Il
termine Slowcore fa riferimento all'opera di destrutturazione
compiuta tra la fine degli anni ottanta e i primi anni novanta dagli
Slint (in parte con Tweez, ma soprattutto con Spiderland)
ai “danni” dell'Hardcore che, sotto i colpi inferti dalla band,
finì per mutare forma, perdendo gradualmente la velocità che lo
aveva sempre contraddistinto, fino a dilatarsi a dismisura e ad
assumere nuove forme espressive, fatte di lunghe divagazioni
strumentali e soffusi movimenti dal vago sapore meditativo (preludio
alla nascita del Post-Rock).
Nel frattempo i loro
contemporanei Codeine, provenienti da New York, stavano portando
avanti un analogo discorso, dando così un forte contributo alla
formazione del genere, e ben presto il termine Slowcore, detto anche
Sadcore, venne attribuito ad altre band del circuito Indie Rock
americano che nelle proprie composizioni prediligevano atmosfere
rarefatte, ritmi rallentati e un certo mood malinconico (Tra queste
possiamo citare i Red House Painters, i Low e gli Idaho).

..............................

Trascrivi senza modifiche la parte del brano sullo Slowcore che inizia con "Nel frattempo i" e termina con "e gli Idaho).".

(Voci salvate)
..............................

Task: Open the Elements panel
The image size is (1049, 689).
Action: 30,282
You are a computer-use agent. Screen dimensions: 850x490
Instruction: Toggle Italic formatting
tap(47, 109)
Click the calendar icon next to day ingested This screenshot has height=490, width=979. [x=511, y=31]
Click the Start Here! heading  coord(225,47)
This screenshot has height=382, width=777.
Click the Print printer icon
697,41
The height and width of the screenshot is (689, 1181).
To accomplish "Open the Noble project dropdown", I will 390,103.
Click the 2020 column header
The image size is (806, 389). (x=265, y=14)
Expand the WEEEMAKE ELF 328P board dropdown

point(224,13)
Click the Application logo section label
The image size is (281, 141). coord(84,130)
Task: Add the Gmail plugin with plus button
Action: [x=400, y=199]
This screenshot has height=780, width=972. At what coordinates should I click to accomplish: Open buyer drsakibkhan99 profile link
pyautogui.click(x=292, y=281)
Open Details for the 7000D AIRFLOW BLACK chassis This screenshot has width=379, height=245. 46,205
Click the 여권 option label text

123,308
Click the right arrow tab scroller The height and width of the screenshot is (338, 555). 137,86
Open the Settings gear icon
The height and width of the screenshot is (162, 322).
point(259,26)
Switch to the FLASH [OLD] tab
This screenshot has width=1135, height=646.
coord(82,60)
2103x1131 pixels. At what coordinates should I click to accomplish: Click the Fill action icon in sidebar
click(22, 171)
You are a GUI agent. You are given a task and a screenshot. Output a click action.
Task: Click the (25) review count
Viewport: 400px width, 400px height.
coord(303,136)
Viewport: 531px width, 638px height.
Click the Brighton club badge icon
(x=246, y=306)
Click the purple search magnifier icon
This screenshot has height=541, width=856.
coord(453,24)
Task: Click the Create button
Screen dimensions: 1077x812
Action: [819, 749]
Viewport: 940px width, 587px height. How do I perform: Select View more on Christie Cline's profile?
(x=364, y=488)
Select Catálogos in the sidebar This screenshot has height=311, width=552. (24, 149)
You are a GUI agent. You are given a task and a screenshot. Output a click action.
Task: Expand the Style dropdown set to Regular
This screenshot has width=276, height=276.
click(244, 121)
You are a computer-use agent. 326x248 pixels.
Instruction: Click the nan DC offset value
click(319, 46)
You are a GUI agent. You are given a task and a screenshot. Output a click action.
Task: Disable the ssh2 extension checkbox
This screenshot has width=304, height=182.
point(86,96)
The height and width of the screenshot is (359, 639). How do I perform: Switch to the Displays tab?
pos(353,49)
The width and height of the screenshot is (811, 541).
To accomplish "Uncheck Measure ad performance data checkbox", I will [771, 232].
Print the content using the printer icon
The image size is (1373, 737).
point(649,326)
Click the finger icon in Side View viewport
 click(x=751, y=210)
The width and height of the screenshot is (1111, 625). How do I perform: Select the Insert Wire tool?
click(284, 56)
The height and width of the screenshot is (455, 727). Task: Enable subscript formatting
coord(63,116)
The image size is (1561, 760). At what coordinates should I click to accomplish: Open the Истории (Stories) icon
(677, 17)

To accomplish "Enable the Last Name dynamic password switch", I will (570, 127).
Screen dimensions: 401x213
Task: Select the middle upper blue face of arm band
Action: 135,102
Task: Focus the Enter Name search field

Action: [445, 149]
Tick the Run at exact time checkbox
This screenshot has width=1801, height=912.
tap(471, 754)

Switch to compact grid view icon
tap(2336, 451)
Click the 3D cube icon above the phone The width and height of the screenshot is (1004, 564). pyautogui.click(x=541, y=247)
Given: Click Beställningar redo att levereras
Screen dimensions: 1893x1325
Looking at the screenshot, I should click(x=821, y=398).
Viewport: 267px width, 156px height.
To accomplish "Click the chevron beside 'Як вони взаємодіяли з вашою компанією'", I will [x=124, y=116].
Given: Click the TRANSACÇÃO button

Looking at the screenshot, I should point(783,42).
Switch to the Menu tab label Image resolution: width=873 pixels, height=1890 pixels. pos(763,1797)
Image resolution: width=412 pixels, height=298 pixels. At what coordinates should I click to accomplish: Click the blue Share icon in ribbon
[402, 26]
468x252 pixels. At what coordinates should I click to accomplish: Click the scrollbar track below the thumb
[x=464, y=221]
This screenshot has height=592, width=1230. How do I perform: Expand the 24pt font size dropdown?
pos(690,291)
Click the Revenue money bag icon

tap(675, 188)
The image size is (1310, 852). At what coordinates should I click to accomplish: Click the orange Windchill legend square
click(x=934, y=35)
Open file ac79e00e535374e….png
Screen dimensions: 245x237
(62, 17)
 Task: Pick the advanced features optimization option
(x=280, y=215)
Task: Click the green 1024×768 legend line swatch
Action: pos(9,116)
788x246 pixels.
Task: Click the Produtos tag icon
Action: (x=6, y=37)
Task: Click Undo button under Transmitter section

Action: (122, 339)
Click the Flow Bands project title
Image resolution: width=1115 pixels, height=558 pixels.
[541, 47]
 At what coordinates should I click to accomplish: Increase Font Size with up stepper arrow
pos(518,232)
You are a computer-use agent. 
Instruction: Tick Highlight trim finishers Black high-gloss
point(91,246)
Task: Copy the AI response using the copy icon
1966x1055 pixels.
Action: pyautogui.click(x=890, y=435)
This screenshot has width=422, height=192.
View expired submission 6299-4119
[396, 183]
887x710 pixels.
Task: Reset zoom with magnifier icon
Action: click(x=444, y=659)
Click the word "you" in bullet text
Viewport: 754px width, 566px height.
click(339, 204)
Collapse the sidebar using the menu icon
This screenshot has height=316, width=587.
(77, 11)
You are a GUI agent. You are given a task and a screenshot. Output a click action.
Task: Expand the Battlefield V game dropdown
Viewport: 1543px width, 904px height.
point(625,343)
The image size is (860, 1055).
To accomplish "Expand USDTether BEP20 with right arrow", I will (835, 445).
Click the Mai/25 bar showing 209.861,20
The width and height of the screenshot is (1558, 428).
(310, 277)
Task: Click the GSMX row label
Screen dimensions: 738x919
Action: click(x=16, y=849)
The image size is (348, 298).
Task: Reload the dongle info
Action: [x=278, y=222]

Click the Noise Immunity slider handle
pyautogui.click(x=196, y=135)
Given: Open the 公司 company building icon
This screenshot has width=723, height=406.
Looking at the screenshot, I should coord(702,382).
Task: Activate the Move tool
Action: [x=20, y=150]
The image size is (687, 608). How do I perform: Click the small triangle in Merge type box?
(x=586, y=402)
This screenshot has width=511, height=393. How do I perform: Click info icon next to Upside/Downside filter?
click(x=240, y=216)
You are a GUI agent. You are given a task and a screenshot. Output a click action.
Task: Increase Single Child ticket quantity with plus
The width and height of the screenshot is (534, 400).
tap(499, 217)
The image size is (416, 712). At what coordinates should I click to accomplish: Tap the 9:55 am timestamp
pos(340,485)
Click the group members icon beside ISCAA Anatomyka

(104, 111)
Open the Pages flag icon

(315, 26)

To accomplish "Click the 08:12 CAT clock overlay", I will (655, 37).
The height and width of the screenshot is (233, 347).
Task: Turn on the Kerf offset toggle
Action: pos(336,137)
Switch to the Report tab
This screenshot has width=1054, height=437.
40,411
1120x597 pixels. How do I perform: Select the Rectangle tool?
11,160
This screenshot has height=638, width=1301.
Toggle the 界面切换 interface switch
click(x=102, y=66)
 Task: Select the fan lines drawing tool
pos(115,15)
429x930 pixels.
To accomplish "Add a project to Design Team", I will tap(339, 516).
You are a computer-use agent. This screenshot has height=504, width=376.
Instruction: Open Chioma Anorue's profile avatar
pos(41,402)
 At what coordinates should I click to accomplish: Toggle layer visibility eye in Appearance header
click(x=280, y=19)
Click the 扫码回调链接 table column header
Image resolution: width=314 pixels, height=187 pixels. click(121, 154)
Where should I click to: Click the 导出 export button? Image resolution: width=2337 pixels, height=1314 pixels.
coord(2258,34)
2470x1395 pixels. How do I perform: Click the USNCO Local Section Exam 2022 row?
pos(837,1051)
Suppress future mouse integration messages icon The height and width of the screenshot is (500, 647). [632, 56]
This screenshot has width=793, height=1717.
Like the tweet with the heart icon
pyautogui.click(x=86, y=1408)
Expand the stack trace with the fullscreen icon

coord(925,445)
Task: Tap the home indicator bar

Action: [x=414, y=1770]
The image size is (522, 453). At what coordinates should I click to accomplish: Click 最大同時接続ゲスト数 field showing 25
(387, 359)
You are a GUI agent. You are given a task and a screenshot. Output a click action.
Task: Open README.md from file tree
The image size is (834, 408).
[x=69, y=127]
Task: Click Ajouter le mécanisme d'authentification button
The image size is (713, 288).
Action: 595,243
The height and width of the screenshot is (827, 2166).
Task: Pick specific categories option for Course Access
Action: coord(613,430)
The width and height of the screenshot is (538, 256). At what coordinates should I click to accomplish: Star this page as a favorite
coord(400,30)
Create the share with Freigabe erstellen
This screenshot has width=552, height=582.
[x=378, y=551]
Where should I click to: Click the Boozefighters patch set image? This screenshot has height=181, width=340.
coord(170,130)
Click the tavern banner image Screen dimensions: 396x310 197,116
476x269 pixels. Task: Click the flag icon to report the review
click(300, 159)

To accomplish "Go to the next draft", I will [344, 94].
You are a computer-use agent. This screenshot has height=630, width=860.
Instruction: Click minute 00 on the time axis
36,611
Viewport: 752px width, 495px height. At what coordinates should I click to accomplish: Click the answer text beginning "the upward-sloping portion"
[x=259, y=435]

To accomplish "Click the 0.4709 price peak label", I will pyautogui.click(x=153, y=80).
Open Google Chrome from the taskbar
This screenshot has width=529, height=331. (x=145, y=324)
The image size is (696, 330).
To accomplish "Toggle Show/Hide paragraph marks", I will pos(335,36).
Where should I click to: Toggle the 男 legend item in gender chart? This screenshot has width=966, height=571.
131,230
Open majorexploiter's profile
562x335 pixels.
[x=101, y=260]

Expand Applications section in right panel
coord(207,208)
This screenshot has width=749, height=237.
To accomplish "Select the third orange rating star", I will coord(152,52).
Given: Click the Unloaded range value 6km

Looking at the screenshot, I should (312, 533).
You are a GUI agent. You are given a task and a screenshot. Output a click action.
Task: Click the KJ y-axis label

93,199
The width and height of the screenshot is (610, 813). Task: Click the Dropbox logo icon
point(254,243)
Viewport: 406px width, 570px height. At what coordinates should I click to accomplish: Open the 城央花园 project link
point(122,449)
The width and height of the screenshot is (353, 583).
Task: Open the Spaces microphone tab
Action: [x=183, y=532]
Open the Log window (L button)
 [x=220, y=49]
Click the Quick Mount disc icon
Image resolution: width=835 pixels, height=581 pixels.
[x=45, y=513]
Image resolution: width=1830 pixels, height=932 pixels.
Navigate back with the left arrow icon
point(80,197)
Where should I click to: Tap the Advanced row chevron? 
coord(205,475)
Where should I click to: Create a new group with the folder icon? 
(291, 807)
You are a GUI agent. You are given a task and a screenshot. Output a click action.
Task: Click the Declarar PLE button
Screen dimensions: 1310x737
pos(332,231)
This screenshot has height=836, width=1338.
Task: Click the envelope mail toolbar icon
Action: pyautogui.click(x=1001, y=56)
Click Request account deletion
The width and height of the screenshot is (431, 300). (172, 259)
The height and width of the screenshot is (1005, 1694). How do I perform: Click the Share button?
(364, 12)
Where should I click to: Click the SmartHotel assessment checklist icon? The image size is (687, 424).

..............................

Risultato finale:
Nel frattempo i loro
contemporanei Codeine, provenienti da New York, stavano portando
avanti un analogo discorso, dando così un forte contributo alla
formazione del genere, e ben presto il termine Slowcore, detto anche
Sadcore, venne attribuito ad altre band del circuito Indie Rock
americano che nelle proprie composizioni prediligevano atmosfere
rarefatte, ritmi rallentati e un certo mood malinconico (Tra queste
possiamo citare i Red House Painters, i Low e gli Idaho).